Lo spettacolo diretto da Marco Bernardi per lo Stabile di Bolzano a Ravenna dal 20 al 23 febbraio

Torna sul palco della Stagione di Prosa la grande tradizione con ‘Il malato immaginario’ di Molière dello Stabile di Bolzano al Teatro Alighieri di Ravenna dal 20 al 23 febbraio con la guida di Marco Bernardi, grande esperto di testi classici e giunto alla sua sessantesima regia.

Il malato immaginario, l’ultima commedia scritta dal grande drammaturgo francese, è una farsa all’antica colma di eccellenti spunti comici da cui trapela allo stesso tempo la visione del mondo disillusa e disincantata di un Molière che aveva smarrito, al termine della sua esistenza, la fiducia in se stesso e nei suoi simili.

Padre di una bella figlia, marito di una donna avida e fedifraga e vittima di uno sciame di dottori avvoltoi, salassatori e ciarlatani, Argante è il malato immaginario del titolo.

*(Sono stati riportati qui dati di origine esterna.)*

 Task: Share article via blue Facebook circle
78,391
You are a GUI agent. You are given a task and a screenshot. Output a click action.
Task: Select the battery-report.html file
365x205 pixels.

I guai per Argante cominciano quando, con un patto di matrimonio arbitrariamente siglato, promette la figlia in moglie a un giovane e poco brillante dottore, in modo così da potersi garantire un sereno e gratuito futuro di consulti e di ricette. L’ostilità della figlia, segretamente innamorata di Cléante, e la calcolata ingerenza della moglie, algida esecutrice di un piano truffaldino, finiscono per spingere il povero Argante in una fitta trama di inganni, di equivoci, di burle e di finzioni, giocate sulla sua stessa burbera ed inguaribile ingenuità.

Argante è il personaggio che Molière cucì magistralmente su di sé, ma che riuscì ad interpretare solo per quattro recite: morì infatti venerdì 17 febbraio 1673, pochi minuti dopo la chiusura del sipario. Per questo ancora oggi Il malato immaginario è un testo che ha un significato particolare per chi ha fatto del teatro la propria vita.

Nello spettacolo diretto da Marco Bernardi per lo Stabile di Bolzano è Paolo Bonacelli a vestire i panni dell’ipocondriaco Argante, Tonina è una speziata Patrizia Milani e Beraldo ha l’ironica concretezza di Carlo Simoni. In scena anche il ravennate Libero Sansavini (conosciuto in città per diversi spettacoli tra cui “A e dé d’incù, al giorno d’oggi” di Gianni Guardigli). Premiata dal pubblico e dalla critica, questa versione de Il malato immaginario approfondisce il carattere duplice della commedia, in cui la perfetta costruzione comica di un’esilarante farsa è intrisa di riflessioni amare sulla condizione umana. Lo scontro tra due forze opposte è, secondo il regista, il tema interpretativo dell’ultimo grande capolavoro del commediografo francese: “da un lato la formidabile struttura comica, con la sua perfetta efficacia e il ritmo forsennato – spiega Bernardi – dall’altro la particolare percezione del testo, “insanguinato” dalla morte di Molière quasi in scena e quindi riletto alla luce della sua biografia”.

“Argante è un uomo buono, generoso e innamorato, circondato da un assortimento di pazzi.” Aggiunge il regista, che torna ad interpretare Il malato immaginario per lo Stabile di Bolzano, dopo essere stato protagonista venticinque anni fa dell’edizione diretta da Mario Missiroli. “Un uomo solo, non a causa della sua malattia, ma che soffre di una solitudine esistenziale e questa sua caratteristica rivela il tratto autobiografico della commedia di Molière”.

I componenti della compagnia incontreranno il pubblico sabato 22 febbraio alle 17.30 alla sala Corelli del teatro Alighieri dialogando con l’architetto Alberto Giorgio Cassani.

I biglietti sono in vendita presso la biglietteria del teatro Alighieri (via Mariani 2 Ravenna, tel. 0544 249244/55, aperta dal lunedì al sabato dalle 10 alle 13, giovedì dalle 16 alle 18 e da un’ora prima di ogni spettacolo), presso tutte le filiali della Cassa di Risparmio di Ravenna, Iat Ravenna di via Salara e on-line.